En 1989, quand il débarque à Cannes avec son premier long métrage, Steven Soderbergh, âgé de 26 ans, est un parfait inconnu.Certes, il a triomphé, quelques mois plus tôt, à Sundance mais le Festival cher à Robert Redford n’a pas, à cette époque, la notoriété  qui est la sienne aujourd’hui.

« Sexe, mensonges et vidéos » a été écrit selon la légende en moins de deux semaines.
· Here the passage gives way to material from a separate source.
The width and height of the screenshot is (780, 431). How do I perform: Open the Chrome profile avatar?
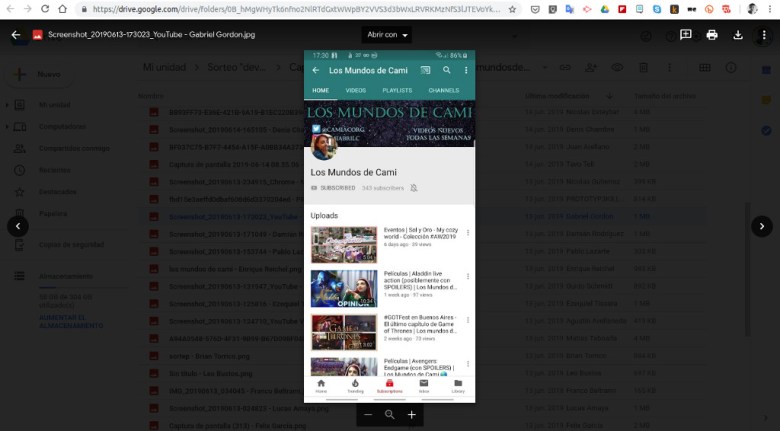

L’histoire : Graham Dalton collectionne les interviews video de femmes qui racontent sans ambages leur vie sexuelle. De retour dans sa ville natale il retrouve John et Ann Melaney , un ancien copain de fac qui a « réussi » et sa femme. Au départ, Ann se sent irritée par cet homme au charme évident et à la franchise inhabituelle. Cette rencontre va avoir pour tous des conséquences surprenantes.

En 1989, à Cannes,  Steven Soderbergh a face à lui : Le temps des gitans, Trop belle pour toi, Do the Right Thing. ou Cinema Paradiso. A  la surprise générale le jury de Wenders lui décerne la Palme d’or et James Spader, le personnage principal du film, obtient le prix d’interprétation.

Entouré de Bo Derek  et de Jane Fonda qui lui remettent la palme d’or,  Steven Soderbergh sort définitivement de l’ombre.